While conducting an archival collections inventory review, Myers came across a yellow envelope inside of the book. The envelope contained multiples strands of gray or whitening hair. 

"The hair was found inside the book in an envelope with a small notation on it that said, 'Washington's hair,'" India Spartz, the Head of Special Collections & Archives at Schaffer Library, said to The Daily Gazette. "It had been slid inside the book, and we knew right away it was pretty important. It was obvious."

"I come across little treasures like this all the time, but not with the national significance of this one.
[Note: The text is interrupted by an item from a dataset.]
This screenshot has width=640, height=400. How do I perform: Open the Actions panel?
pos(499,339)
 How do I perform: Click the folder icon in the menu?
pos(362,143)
We can't document how we got it, but we know it's very old, and it's not unusual to find something like this when you're going through collections at a college that's more than 200 years old," she added. 

James Hamilton, son of Alexander Hamilton, originally gave the lock of Washington's hair to his two granddaughters, according to officials from the Schuyler Mansion — a historic house based in Albany, New York. The initials of Hamilton's granddaughters, Louisa Lee Schuyler and Georgina Schuyler, are also featured on the yellow envelope.

Washington's hair currently graces the $1 bill. However, his recognizable hairdo of powder and curls was not a wig, according to Ron Chernow's book "Washington: A Life." The first president's signature hairstyle — which was tricky to perfect in that day and age — was commonly worn by military men.

"Without DNA, you're never positive, but I believe it’s 100 percent authentic," John Reznikoff, a manuscripts and documents dealer, said in a Union College news release. "It's not hugely valuable, maybe two to three thousand dollars for the strands you have, but it’s undoubtedly George Washington's."

The library hopes to put Washington's locks in an exhibit, but a date for this hasn't been revealed at this time.

Representatives for Union College didn't immediately return International Business Times' request for comment.